BG Kritik: „The Blair Witch Project“

13. September 2016, Christian Mester

Drei Filmstudenten bewaffnen sich mit Kamera, Zelt und ausreichend Proviant, um eine Doku über ein kleines Provinzstädtchen zu drehen. Nichtsahnend ziehen sie nach Aufnahme einiger Interviews in die Wälder und zeichnen dort Eindrücke der Gegend auf. Mit Einbruch der ersten Nacht beginnt allerdings ein Grauen, das sie nicht mehr gehen lässt…

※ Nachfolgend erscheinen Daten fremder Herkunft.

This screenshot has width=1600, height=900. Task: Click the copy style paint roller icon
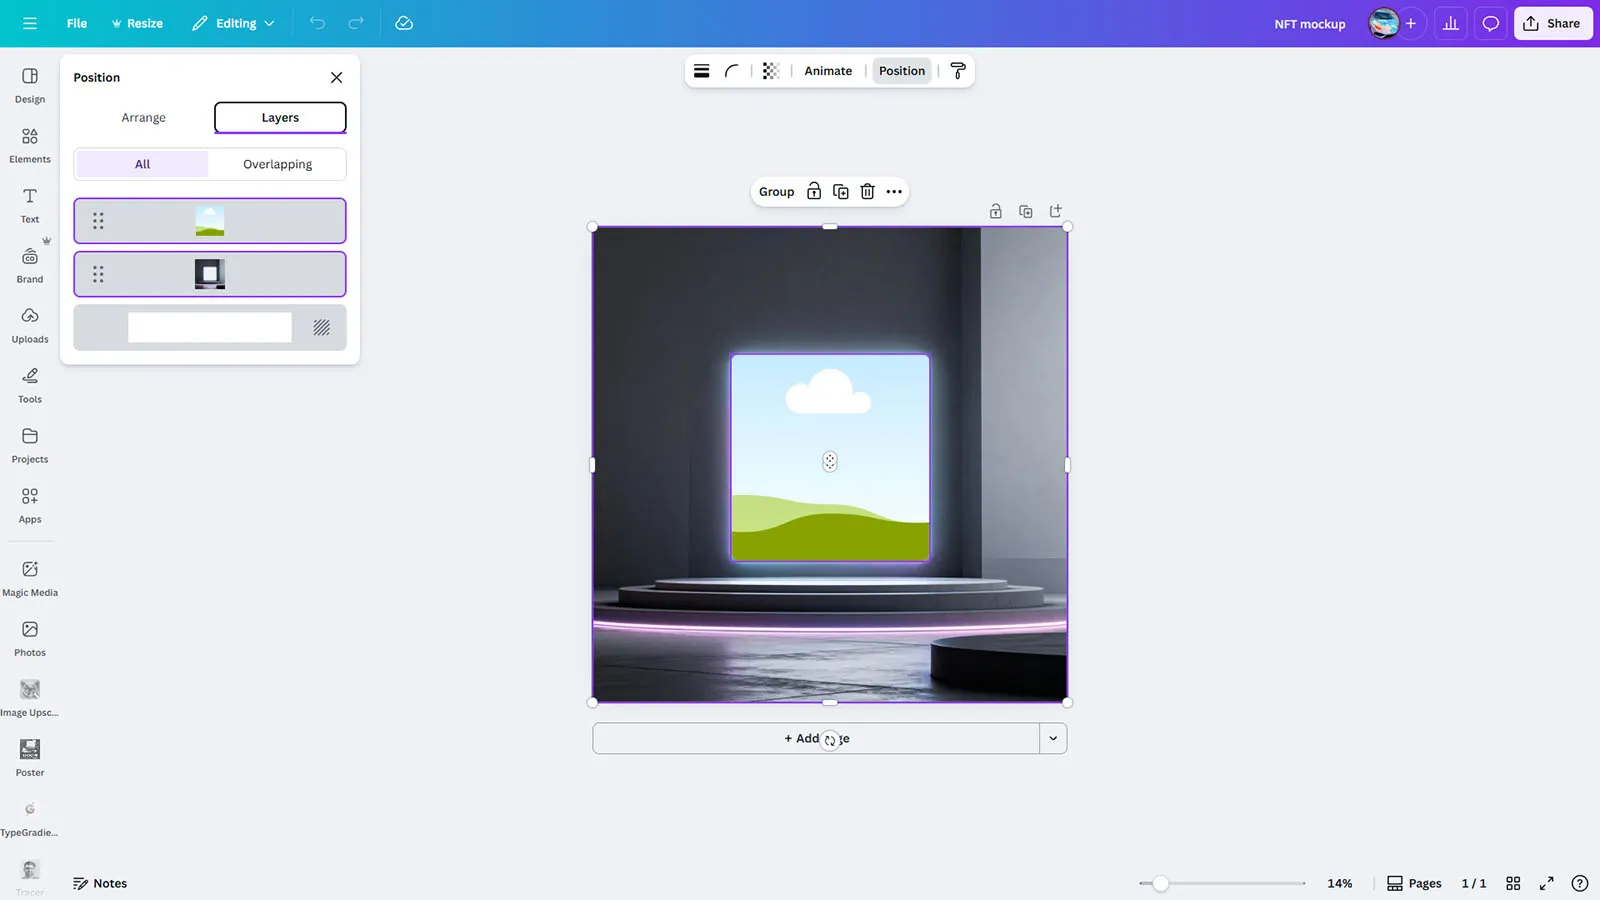tap(957, 71)
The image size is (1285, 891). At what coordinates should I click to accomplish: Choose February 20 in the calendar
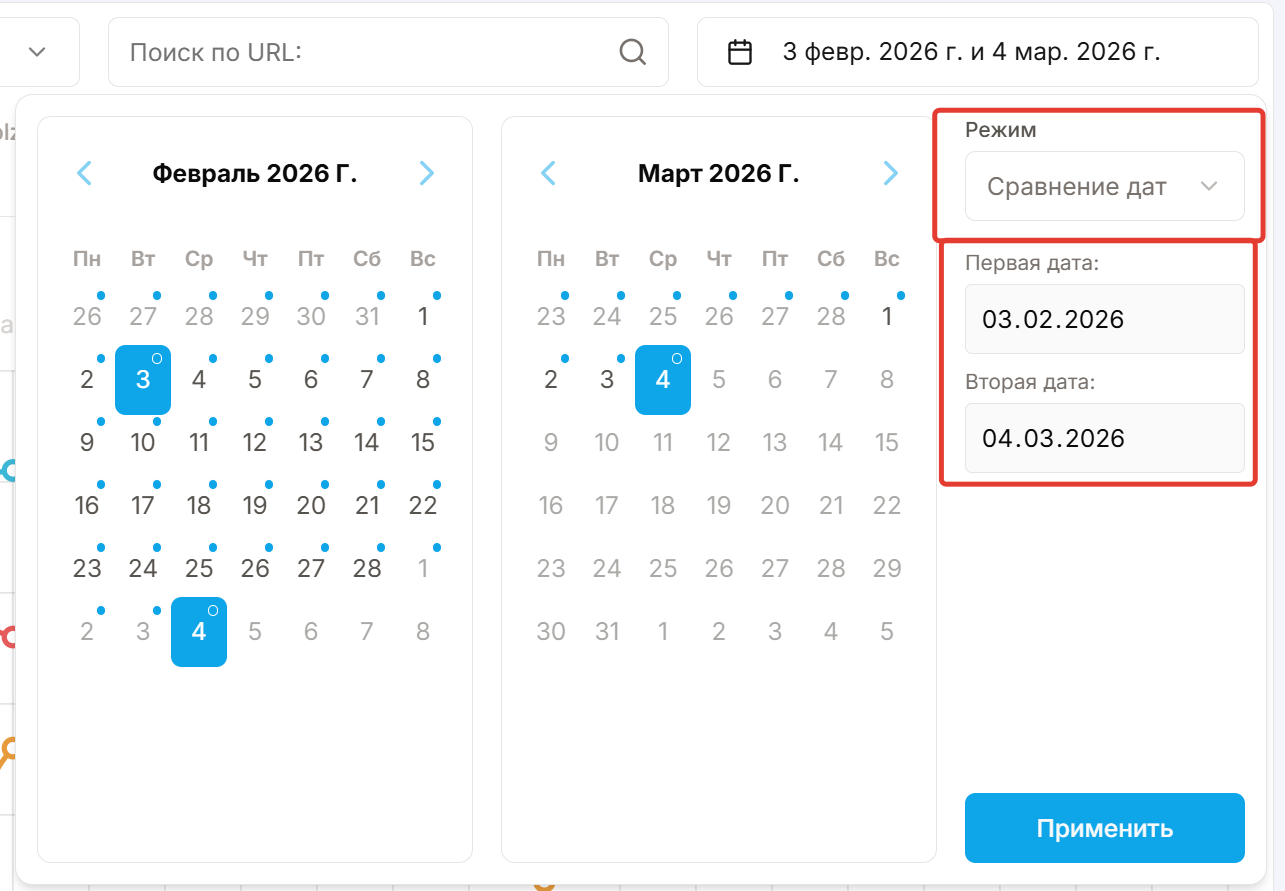click(x=311, y=506)
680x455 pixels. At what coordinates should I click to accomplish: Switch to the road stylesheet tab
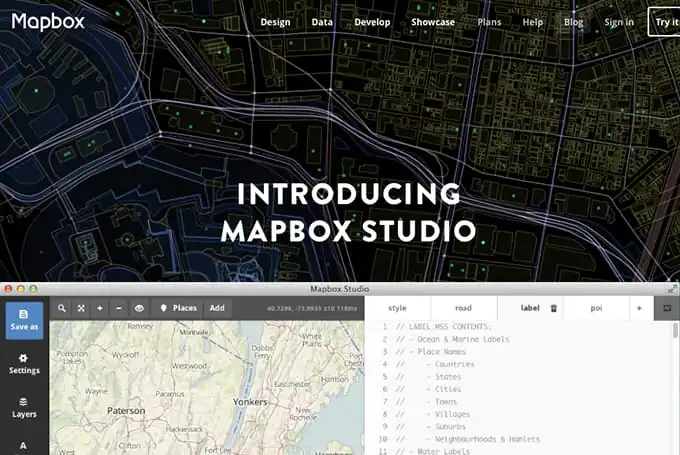click(x=463, y=309)
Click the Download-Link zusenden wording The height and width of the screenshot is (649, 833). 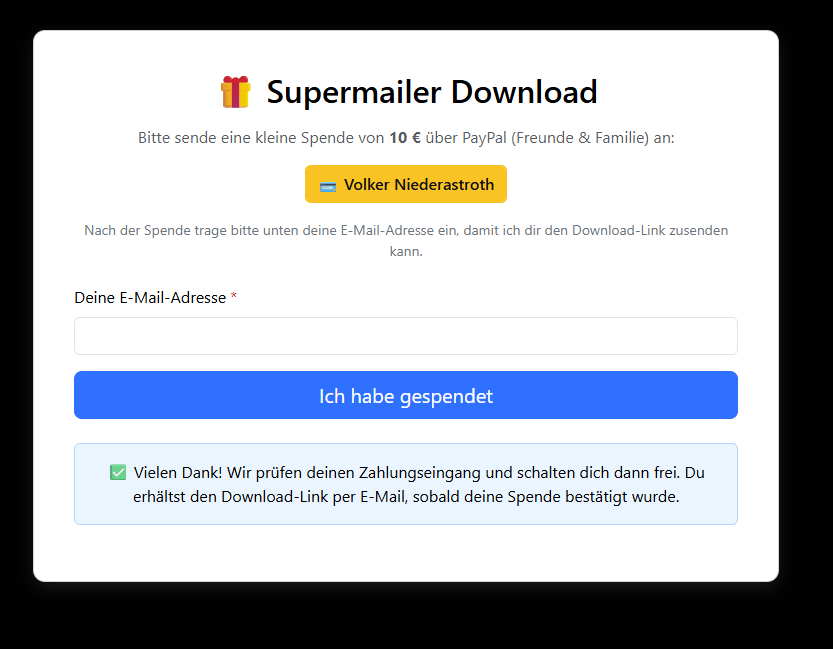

The Blair Witch Project (1999)
Regisseur: Daniel Myrick, Eduardo Sanchez
Cast: Heather Donahue, Joshua Leonard, Mike Williams

Kritik:
Keine Frage: der erste Blair Witch war einer der größten Hypefilme der 90er. Obwohl Mann beisst Hund und Cannibal Holocaust das „gefundene Material“ Subgenre bereits längst erfunden hatten, war es erst dieser beklemmende Zeltausflug, der eine ganze Welle an weiteren Found Footage Titeln ins Rollen brachte, darunter die sieben Teile Paranormal Activity. Blair Witch 1 war also fraglos ein einflussreicher Film, aber ein guter? Gerade nach so vielen ähnlichen Titeln müsste das Bestehen schwieriger geworden sein – sollte man meinen. Tatsächlich kann er sich auch heut noch behaupten und ist, gänzlich befreit vom Medientrara als ach so wichtiges Horror-Event des Jahres ein feiner kleiner Genrebeitrag.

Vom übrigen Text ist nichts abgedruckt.